Why: Science teachers commonly use simulations in their teaching since simulations have various advantages on student learning. For example, simulations allow students to visualize abstract content that is otherwise difficult to understand. Furthermore, many simulations allow students manipulate elements within the model or simulated experiment. Manipulating elements and seeing different visualizations enhance students' understanding about the phenomena that they are studying and also improves their reasoning and science process skills Some simulations, allow students to observe complex process and speed up or slow down a process such as glacial movement or cell division. In simulated environments, students can safely and inexpensively perform various laboratory activities such as mixing unknown chemicals or investigating radioactivity. See http://phet.colorado.edu/ for examples of simulations.
Research: Research on the effectiveness of simulations on student learning show that the use of simulations increase students' interest in science and content knowledge development (Park, 2008).
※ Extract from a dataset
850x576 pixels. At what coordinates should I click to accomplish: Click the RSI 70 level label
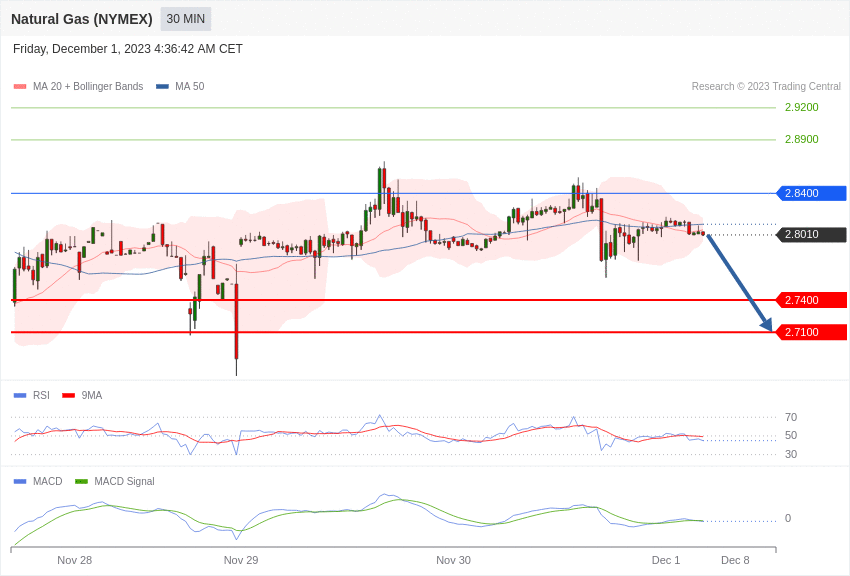point(791,417)
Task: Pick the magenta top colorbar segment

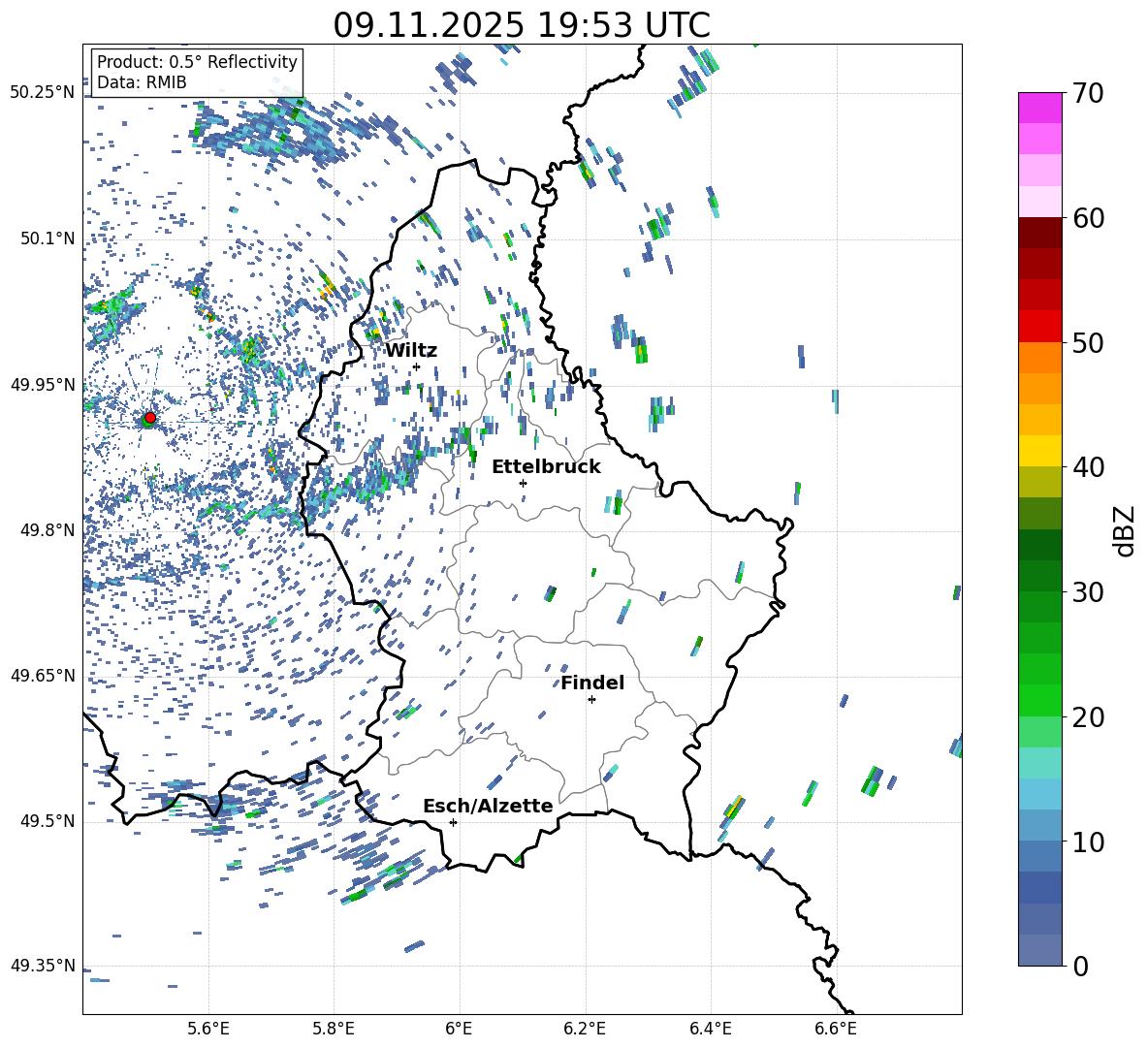Action: [x=1040, y=108]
Best practices: Science teachers can use simulations in various ways, such as to demonstrate a new concept or to replace a laboratory activity that would be time consuming or unsafe. Simulations are very effective tools in student learning if teachers use them with appropriate pedagogies. Displaying the simulation before students work with it, incorporating the simulation into student-centered instruction, encouraging students to work in teams, and explaining the limitations of the simulation are the critical things that science teachers consider while planning to incorporate simulations into their teaching. In addition, simulations must be explicitly tied to real world phenomena. In deciding to use simulations it is important to consider the learning advantages of the actual handling of real materials by students.
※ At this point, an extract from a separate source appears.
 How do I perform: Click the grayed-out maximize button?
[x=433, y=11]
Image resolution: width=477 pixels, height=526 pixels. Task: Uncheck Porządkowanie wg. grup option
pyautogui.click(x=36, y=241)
Example: Students can better understand molecular genetics through completing laboratory activities such as DNA extraction. However, some genetics experiments require teachers to have various laboratory equipment in the classroom. For example, equipment to perform Polymerase Chain Reaction (PCR) laboratory activities that allow students to understand how specific DNA sequence can be produced in short time cannot be found in many schools. PCR virtual laboratory offers a great opportunity for many science teachers who want their students to experience with PCR reaction and analysis. An example of a vitual PCR laboratory can be found at http://learn.genetics.utah.edu/content/labs/pcr/. They can perform the virtual lab activity after they explore the basics of DNA structure and replication.